Increased TG is strongly correlated with portal hypertension-related complications, PVT and mortality in patients with cirrhosis. Measuring TG by TAT could enable risk stratification and institution of preventive strategies to improve clinical outcomes.
已在肝硬化患者中检测到高凝状态,但其临床意义仍不明确。我们研究了肝硬化患者高凝状态与临床结局之间的关联。
评估了凝血酶 - 抗凝血酶(TAT)复合物作为凝血酶生成(TG)标志物、D - 二聚体、抗凝血酶(AT)、蛋白C、蛋白S、国际标准化比值(INR)、活化部分凝血活酶时间、纤维蛋白原、Child - Pugh分级和终末期肝病模型(MELD)。进行了两种不同的多变量分析:一种不包括MELD(模型1),另一种包括MELD并排除INR(模型2)。

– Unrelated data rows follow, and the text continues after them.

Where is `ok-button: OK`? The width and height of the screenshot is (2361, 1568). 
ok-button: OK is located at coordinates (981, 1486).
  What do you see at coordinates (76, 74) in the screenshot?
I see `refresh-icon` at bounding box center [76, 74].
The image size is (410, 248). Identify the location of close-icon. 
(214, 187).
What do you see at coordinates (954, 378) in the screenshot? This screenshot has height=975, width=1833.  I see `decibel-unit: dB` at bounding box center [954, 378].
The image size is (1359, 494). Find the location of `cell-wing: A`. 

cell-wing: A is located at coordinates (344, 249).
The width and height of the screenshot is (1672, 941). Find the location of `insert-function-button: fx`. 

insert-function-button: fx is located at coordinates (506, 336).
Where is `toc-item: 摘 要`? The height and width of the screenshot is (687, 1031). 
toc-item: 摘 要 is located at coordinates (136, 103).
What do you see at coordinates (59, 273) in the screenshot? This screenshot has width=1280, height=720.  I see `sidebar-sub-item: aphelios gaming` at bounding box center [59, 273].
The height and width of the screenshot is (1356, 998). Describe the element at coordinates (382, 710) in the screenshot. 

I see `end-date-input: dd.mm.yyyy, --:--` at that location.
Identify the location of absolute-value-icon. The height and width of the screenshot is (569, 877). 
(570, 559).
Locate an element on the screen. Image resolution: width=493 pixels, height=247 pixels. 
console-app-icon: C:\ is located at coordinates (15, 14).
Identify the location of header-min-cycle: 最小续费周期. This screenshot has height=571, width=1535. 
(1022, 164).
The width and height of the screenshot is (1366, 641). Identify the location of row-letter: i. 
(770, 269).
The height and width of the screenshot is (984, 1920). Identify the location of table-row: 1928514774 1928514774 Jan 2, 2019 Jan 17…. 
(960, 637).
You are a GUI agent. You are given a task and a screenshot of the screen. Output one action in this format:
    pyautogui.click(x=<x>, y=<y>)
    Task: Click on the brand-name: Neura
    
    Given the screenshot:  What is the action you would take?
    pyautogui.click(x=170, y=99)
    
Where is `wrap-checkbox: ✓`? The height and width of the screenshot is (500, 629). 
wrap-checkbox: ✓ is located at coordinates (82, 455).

纳入了81例患者(Child - Pugh分级A/B/C:27/27/27)和40名健康受试者。仅TAT和AT与肝病严重程度增加独立相关。基线时,TAT水平升高和MELD评分与腹水和静脉曲张显著相关。随访事件的独立预测因素为:新发腹水的TAT和MELD评分;静脉曲张出血(VB)的TAT和AT;门静脉血栓形成(PVT)的TAT和AT;以及死亡率的TAT和MELD。在12个月和18个月时,TAT在死亡率预测方面与MELD相当。TAT临界值分别为5.35、14.6、13.5和9.25 ng/mL时,分别确定了新发腹水、VB、PVT和死亡概率显著更高的患者组。
肝硬化患者中TG升高与门静脉高压相关并发症、PVT和死亡率密切相关。通过TAT测量TG可实现风险分层并制定预防策略以改善临床结局。